BEGIN

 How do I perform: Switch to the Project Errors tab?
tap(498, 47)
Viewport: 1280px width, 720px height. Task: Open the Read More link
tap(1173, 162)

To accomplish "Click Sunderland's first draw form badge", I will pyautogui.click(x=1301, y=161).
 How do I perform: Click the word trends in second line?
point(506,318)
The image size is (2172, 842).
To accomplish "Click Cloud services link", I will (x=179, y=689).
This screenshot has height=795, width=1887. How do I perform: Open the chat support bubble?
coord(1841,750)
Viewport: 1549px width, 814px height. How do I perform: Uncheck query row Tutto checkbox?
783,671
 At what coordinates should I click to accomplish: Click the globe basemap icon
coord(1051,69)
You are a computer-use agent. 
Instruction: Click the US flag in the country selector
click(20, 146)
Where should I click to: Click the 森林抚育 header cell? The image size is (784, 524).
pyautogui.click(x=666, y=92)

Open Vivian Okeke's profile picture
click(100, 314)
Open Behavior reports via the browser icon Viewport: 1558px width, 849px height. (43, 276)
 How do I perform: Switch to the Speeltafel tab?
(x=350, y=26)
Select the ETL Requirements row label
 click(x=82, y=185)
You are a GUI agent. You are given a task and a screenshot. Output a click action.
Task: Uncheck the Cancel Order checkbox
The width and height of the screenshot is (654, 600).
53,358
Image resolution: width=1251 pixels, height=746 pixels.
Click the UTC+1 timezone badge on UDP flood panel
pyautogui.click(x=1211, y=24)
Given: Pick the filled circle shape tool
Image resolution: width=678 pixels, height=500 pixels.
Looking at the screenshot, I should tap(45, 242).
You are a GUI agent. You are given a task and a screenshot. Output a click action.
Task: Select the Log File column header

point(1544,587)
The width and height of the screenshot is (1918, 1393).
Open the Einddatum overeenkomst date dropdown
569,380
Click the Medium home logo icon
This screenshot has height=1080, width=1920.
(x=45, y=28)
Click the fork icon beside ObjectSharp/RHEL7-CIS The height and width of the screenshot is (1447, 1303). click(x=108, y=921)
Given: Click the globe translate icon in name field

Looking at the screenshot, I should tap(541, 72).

END

#### [EXERCISE REQUIREMENTS]
From the line holding "Image resolution: width=678" to the final line of the data, repeat every line exactly. Leave out all the rest.

#### [EXERCISE SOLUTION]
Image resolution: width=678 pixels, height=500 pixels.
Looking at the screenshot, I should tap(45, 242).
You are a GUI agent. You are given a task and a screenshot. Output a click action.
Task: Select the Log File column header

point(1544,587)
The width and height of the screenshot is (1918, 1393).
Open the Einddatum overeenkomst date dropdown
569,380
Click the Medium home logo icon
This screenshot has height=1080, width=1920.
(x=45, y=28)
Click the fork icon beside ObjectSharp/RHEL7-CIS The height and width of the screenshot is (1447, 1303). click(x=108, y=921)
Given: Click the globe translate icon in name field

Looking at the screenshot, I should tap(541, 72).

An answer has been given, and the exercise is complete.